■ **TASK TO COMPLETE**
In the listing below, locate the lines bearing the word "computer". Copy every one of them.

■ **GIVEN RECORDS**

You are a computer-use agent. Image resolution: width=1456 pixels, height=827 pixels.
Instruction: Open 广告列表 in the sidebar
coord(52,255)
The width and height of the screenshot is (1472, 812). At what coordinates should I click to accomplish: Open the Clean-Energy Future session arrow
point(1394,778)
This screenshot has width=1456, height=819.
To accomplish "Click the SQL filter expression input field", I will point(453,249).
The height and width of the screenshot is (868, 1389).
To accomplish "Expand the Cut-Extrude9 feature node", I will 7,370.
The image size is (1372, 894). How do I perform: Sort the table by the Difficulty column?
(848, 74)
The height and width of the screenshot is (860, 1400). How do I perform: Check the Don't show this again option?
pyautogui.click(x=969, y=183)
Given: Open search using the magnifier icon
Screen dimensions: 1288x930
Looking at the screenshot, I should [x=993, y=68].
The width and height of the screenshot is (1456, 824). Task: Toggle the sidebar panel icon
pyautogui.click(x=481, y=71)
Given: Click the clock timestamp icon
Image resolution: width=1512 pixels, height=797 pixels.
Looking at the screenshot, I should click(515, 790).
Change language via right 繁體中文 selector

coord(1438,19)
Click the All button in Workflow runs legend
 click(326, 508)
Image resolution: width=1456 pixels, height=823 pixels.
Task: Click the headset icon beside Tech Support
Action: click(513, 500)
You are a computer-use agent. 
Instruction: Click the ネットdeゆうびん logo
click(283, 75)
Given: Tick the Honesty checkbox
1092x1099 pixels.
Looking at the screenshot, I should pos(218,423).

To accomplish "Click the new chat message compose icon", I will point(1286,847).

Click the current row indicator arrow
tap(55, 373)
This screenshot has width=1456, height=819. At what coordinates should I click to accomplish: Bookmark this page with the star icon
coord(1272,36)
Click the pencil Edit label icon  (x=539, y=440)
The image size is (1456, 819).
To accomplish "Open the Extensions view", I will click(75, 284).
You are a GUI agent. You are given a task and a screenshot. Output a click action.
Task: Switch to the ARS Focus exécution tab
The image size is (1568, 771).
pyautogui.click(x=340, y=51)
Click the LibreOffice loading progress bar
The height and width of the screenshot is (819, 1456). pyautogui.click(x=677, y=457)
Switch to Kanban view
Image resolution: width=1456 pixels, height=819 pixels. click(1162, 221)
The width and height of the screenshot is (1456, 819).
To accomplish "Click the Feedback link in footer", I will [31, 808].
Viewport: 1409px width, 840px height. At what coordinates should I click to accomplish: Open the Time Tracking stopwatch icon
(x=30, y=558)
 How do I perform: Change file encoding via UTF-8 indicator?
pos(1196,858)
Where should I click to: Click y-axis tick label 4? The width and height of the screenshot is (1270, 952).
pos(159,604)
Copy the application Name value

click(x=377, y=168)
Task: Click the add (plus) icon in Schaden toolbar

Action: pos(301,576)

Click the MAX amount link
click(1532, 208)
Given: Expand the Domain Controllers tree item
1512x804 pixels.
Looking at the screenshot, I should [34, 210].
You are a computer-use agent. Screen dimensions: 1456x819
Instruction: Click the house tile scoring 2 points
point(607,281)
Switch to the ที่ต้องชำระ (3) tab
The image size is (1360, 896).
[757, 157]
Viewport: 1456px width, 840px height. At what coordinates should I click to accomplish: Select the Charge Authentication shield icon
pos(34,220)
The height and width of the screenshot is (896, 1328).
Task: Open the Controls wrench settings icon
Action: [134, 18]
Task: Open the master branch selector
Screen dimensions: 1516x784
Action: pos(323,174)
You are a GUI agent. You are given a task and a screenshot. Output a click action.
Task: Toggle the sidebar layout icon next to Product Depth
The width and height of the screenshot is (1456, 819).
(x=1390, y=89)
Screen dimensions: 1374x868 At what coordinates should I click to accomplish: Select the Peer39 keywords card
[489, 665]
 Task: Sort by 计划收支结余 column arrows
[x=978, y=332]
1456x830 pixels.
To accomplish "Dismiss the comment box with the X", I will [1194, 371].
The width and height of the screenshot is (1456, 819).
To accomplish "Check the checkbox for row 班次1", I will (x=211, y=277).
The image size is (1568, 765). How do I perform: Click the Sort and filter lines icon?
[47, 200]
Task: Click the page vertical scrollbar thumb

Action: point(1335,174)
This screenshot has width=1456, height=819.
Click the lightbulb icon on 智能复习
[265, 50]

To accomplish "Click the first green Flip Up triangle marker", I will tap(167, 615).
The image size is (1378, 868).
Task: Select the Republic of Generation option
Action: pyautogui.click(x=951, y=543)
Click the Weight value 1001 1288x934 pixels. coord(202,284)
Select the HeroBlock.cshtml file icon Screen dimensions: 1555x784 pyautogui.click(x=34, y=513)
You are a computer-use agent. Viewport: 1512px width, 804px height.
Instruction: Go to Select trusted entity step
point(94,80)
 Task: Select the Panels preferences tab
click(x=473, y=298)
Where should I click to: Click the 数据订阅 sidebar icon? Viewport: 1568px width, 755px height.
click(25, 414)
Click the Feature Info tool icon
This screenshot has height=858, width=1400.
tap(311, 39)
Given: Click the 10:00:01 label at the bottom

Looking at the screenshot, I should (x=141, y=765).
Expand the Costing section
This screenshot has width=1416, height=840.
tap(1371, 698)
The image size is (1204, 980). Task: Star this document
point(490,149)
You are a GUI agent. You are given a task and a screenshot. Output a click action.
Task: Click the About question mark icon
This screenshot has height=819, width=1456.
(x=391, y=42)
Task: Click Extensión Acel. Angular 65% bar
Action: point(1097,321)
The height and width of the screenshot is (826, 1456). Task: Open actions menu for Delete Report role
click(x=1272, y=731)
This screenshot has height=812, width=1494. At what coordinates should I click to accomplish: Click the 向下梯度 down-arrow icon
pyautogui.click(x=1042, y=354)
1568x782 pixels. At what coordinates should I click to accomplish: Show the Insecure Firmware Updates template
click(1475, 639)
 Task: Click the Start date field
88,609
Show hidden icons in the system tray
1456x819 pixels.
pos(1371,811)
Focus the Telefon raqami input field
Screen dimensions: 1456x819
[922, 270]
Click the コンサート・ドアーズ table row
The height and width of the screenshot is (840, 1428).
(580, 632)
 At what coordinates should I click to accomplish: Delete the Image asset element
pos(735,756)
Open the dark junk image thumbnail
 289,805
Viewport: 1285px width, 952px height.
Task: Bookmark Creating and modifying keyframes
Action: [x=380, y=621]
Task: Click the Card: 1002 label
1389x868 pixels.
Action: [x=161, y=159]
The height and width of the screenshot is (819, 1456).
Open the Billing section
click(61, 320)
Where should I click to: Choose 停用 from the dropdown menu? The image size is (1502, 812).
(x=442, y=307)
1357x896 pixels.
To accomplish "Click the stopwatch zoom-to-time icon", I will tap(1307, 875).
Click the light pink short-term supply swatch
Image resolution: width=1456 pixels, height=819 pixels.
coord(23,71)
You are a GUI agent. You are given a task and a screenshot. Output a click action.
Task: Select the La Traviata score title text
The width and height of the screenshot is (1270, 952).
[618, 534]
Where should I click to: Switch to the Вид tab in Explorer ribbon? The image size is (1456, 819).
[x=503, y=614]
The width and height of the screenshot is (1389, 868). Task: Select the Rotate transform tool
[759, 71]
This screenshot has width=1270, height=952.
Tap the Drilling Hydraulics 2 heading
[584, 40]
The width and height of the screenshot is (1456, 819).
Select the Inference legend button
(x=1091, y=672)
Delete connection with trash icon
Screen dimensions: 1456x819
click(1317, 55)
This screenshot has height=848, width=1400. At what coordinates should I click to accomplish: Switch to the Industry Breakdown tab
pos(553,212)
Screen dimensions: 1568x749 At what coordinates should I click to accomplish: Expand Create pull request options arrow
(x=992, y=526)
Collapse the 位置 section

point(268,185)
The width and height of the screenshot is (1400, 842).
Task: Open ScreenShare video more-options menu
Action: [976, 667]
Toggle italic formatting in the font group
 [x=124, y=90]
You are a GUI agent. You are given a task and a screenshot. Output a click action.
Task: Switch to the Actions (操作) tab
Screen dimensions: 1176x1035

■ **ANSWER BOX**
You are a computer-use agent. Image resolution: width=1456 pixels, height=827 pixels.
You are a computer-use agent. 
You are a computer-use agent. Screen dimensions: 1456x819
You are a computer-use agent. Viewport: 1512px width, 804px height.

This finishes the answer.